I had a little screaming session to let out my stress and frustration. It felt great! Then I went back to making a plan for her release.
Make a list of all the things you need to do in order to accomplish everything that is making you feel overwhelmed. Start with the things that will take 5 minutes or less and just do them and check them off, unless you need to do something else first in order to do that thing.
Next, try to prioritize the things you like to do, if it works within your timeline. It’s easier to start with doing something you enjoy and ticking that off your list and the small accomplishments help build momentum.
Continue to prioritize your list to progressively reach your goal. This helps to keep you focused and on track.
My list of what needed to be done before my mom’s release looked something like this:
- Communicate with hospital regarding her condition and expected discharge date
- Communicate with mom regularly to offer support and encouragement
- Make sure that supports are in place for mom’s return home
- Make a plan for when she is finally released
13. Make a plan and execute it
A plan gives you step-by-step details that will help stop you from feeling overwhelmed because you will know exactly what you need to do and when you need to do it. This helps give you a greater sense of control over the situation.
The following list is what I planned for my mom’s discharge date:
- Pick up son
- Make sure gas tank is full
- Drive to mom’s town
- Pick up step-dad
- Pick up mom from hospital
- Stock up on groceries
- Get all prescriptions
- Take her home and make her comfortable
- Order whatever mom wanted for delivery
- Ensure that everyone is OK
- Drive back home
Execute your plan
Now it’s time to focus on your plan. It’s all laid out right there in front of you! Keep it simple and let it guide you. Remember to be flexible because, well, shit happens! Don’t let the little things derail you and leave you feeling overwhelmed again. You’ve got this!
I followed my plan with minimal changes. The discharge time was delayed, so we ended up getting groceries before picking her up. My mom was so happy to be home with her family and comfortable in her own bed. I call it a win!
It’s imperative to practice self-care. It’s like putting the oxygen mask on yourself before anyone else on an airplane. If you don’t take care of yourself first, you won’t be able to take care of anyone or anything else.
Make sure you get enough sleep, eat healthy food and get enough physical activity. Everyone needs fun and relaxation in their lives, so make time for it in yours.
You might want to pick up a hobby such as yoga and/or meditation to incorporate physical exercise and relaxation into your schedule to help manage your stress on a regular basis.
15. What other people think of you is none of your business
We can’t read other people’s minds and, even if we could, we can’t do anything about what they think. And when we assume, we usually assume the worst.

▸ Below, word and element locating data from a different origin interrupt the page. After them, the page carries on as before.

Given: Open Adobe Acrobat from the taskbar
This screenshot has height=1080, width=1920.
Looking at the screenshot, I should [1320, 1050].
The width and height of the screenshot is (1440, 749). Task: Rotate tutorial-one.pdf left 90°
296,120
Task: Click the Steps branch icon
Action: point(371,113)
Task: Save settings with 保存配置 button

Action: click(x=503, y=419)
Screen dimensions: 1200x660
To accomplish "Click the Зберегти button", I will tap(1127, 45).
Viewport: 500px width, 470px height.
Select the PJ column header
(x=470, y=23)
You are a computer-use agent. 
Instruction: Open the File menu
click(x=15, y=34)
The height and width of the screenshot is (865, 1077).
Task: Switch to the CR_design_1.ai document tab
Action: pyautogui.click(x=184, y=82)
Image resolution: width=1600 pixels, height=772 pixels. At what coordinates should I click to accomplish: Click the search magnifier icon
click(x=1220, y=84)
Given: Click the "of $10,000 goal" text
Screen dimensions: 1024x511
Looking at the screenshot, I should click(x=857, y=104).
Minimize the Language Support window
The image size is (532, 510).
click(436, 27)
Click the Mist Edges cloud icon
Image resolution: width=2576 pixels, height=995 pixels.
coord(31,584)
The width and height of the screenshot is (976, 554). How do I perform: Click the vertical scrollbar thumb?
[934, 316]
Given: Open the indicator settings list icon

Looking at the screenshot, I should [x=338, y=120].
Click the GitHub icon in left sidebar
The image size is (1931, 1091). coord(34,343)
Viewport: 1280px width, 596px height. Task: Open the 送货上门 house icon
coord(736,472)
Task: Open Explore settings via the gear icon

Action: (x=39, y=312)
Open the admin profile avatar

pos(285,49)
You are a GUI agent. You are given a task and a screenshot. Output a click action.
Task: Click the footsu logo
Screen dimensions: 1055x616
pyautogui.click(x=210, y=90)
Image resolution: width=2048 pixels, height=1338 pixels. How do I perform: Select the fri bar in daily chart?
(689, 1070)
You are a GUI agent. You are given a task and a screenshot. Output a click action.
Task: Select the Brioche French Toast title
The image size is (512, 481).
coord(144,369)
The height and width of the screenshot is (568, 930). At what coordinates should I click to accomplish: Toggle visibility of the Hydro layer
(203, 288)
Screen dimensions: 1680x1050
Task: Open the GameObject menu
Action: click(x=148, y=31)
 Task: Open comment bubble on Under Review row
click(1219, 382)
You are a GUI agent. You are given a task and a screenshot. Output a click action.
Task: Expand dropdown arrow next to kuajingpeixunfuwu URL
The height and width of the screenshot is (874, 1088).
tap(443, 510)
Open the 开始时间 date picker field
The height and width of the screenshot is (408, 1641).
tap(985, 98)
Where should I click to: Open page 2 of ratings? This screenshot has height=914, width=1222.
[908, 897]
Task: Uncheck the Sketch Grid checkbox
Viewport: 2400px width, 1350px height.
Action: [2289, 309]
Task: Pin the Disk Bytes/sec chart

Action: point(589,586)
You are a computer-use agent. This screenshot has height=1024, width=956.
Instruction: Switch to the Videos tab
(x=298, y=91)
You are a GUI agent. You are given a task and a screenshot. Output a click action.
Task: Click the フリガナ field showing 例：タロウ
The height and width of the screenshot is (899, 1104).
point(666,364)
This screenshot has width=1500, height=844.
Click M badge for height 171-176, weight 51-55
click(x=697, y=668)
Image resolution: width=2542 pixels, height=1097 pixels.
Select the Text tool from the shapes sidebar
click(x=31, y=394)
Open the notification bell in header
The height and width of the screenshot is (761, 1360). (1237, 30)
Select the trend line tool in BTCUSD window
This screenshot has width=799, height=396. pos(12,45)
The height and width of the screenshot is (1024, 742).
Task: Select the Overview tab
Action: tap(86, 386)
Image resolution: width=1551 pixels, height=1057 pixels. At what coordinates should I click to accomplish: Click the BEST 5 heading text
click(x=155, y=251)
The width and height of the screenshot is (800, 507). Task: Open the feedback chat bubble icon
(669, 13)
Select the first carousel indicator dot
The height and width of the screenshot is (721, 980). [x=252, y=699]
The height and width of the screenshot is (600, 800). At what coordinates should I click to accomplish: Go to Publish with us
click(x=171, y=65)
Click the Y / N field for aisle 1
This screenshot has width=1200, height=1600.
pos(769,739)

Don’t do things based on what you think other people think of you. You will only add more pressure on top of the overwhelming pressure you are already feeling.
The only thing that matters and that you can control is what you think of yourself. Save yourself time and energy and focus on what really matters to YOU.
If the above tips don’t help to manage overwhelming thoughts or feelings, cognitive behavioral therapy (CBT) is a great tool to help you to manage your response to them. A qualified professional can help you recognize the issues causing your stress or anxiety and identify the root causes. They can help you develop techniques and skills to understand and better manage your thoughts and feelings and empower you to move forward.